Limitations of the Study;
Based on current literature, it is expected that ferritin levels should be lower in FS group, whereas in our study, we found ferritin to be higher in FS group. We believe that ferritin being an acute phase reactant causes this difference. Main purpose of calling back of patients within the following month, was to eliminate the effects of infections on ferritin levels, however, continuation of the previous infection or developing a new infection may have contributed to high ferritin levels. Therefore, we were unable to determine the relationship between ferritin levels and FS.

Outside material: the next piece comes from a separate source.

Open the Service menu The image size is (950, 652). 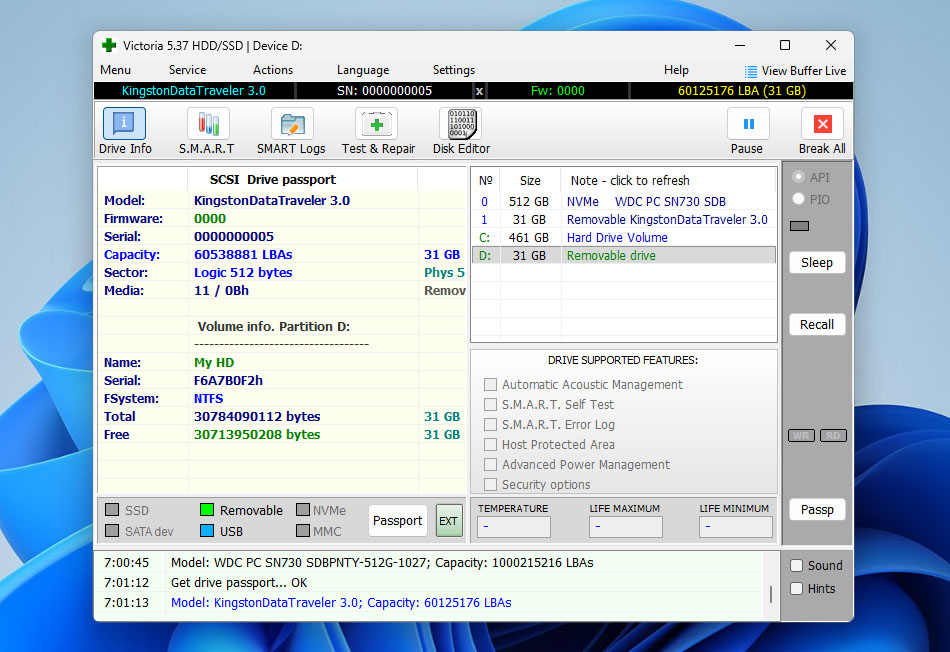coord(187,70)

Our study was conducted in a limited time frame with low number of patients. This
situation affects the level of significance of obtained data. Especially due to limited time, whether a recurrence occurred in a first-time FS patient was not followed up. As a result, FS recurrence was explained based on comparing first-time FS patient and those with history of 2 or more seizures. However, in literature it is stated that in order for FS recurrence rates to be better understood, FS patients should be followed up for at least 1 year and study parameters should be investigated separately for each seizure. We believe that our study contributes to future prospective studies with wider series.